Este año, murió en territorio iraquí Ahmed al-Darawi, un joven egipcio de 38 años. Lo hacía luchando por el Estado Islámico, grupo yihadista que intenta ocupar grandes territorios de Irak y Siria e imponer la ley islámica a la fuerza. Con 38 años, era padre de dos niños y había trabajado como encargado de márketing deportivo en una empresa de telecomunicaciones, después de ser policía durante su juventud.
Lo sorprendente de su muerte es que, en su país natal, Egipto, había sido un destacado defensor de los derechos humanos.
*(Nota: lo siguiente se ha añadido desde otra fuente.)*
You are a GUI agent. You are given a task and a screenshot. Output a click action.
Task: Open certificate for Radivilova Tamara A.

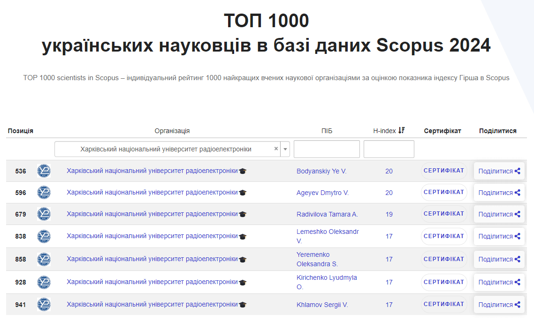coord(443,214)
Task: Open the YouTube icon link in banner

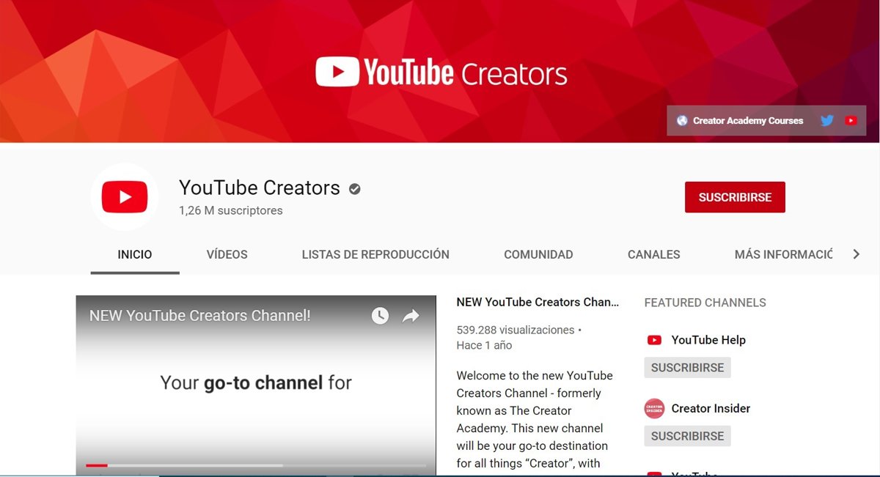Action: coord(851,121)
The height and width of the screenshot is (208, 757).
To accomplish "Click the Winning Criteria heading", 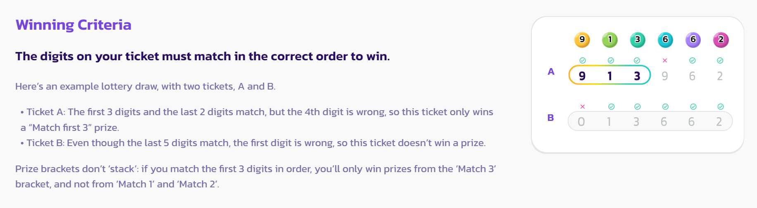I will tap(73, 25).
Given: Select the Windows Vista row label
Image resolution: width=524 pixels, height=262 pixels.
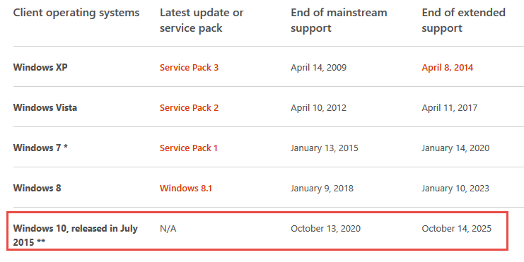Looking at the screenshot, I should click(x=45, y=108).
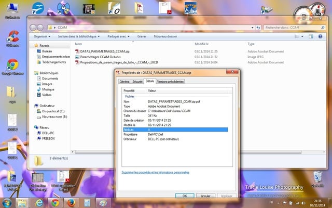Click Supprimer les propriétés et informations link

tap(155, 172)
Es una muestra más de los procesos de radicalización por los que han pasado decenas de los hombres que ahora dan su vida por el Estado Islámico, pero su caso, precisamente por la gran distancia recorrida en pocos años, es especialmente chocante.
Durante la Primavera Árabe en 2011, había participado, ilusionado, en las protestas populares a favor de la democracia, y había destacado como activista por los derechos humanos: aspiraba a ser parlamentario, aunque más tarde le ganase otro candidato, más conservador.
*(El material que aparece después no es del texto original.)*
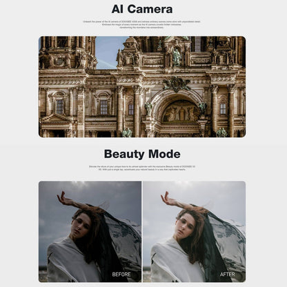This screenshot has height=287, width=287.
Task: Click the BEFORE label text
Action: point(121,275)
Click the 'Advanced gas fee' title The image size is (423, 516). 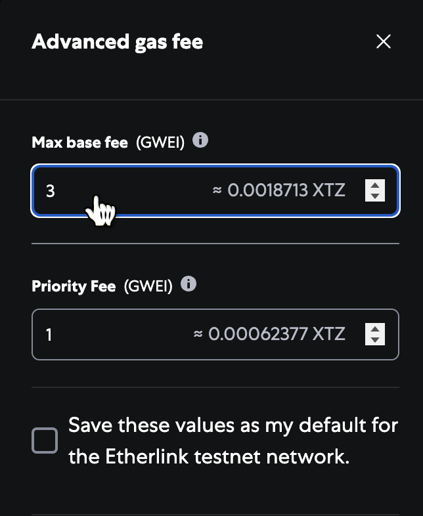(118, 42)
Como antiguo policía, había servido de nexo de unión en las conversaciones entre los manifestantes y los oficiales del Ministerio de Interior y había hecho llamadas a la policía para que se uniera al movimiento pacífico.
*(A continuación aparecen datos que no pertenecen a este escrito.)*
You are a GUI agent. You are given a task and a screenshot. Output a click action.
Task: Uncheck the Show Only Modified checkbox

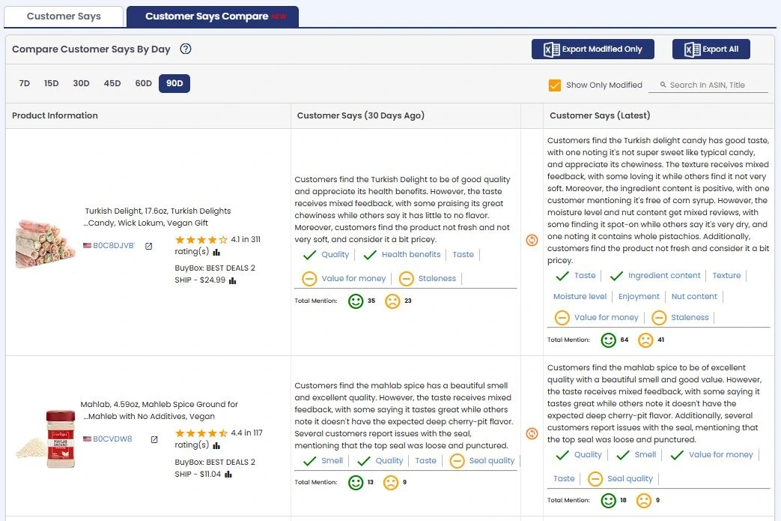coord(555,85)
Él había dimitido del cuerpo policial por la corrupción que él decía, permeaba de la entidad. Pero, según señalan fuentes cercanas a él al Washington Post, había sido decepcionado por el fracaso de la revolución, que tras conseguir la marcha del dictador Hosni Mubarak y celebrar elecciones democráticas, vive bajo un gobierno militar. Su historia sirve de reflejo de Oriente Medio y del mundo árabe en general: de una 'juventud' esperanzada durante la primavera árabe, han llegado ahora la violencia, el invierno de la violencia islamista.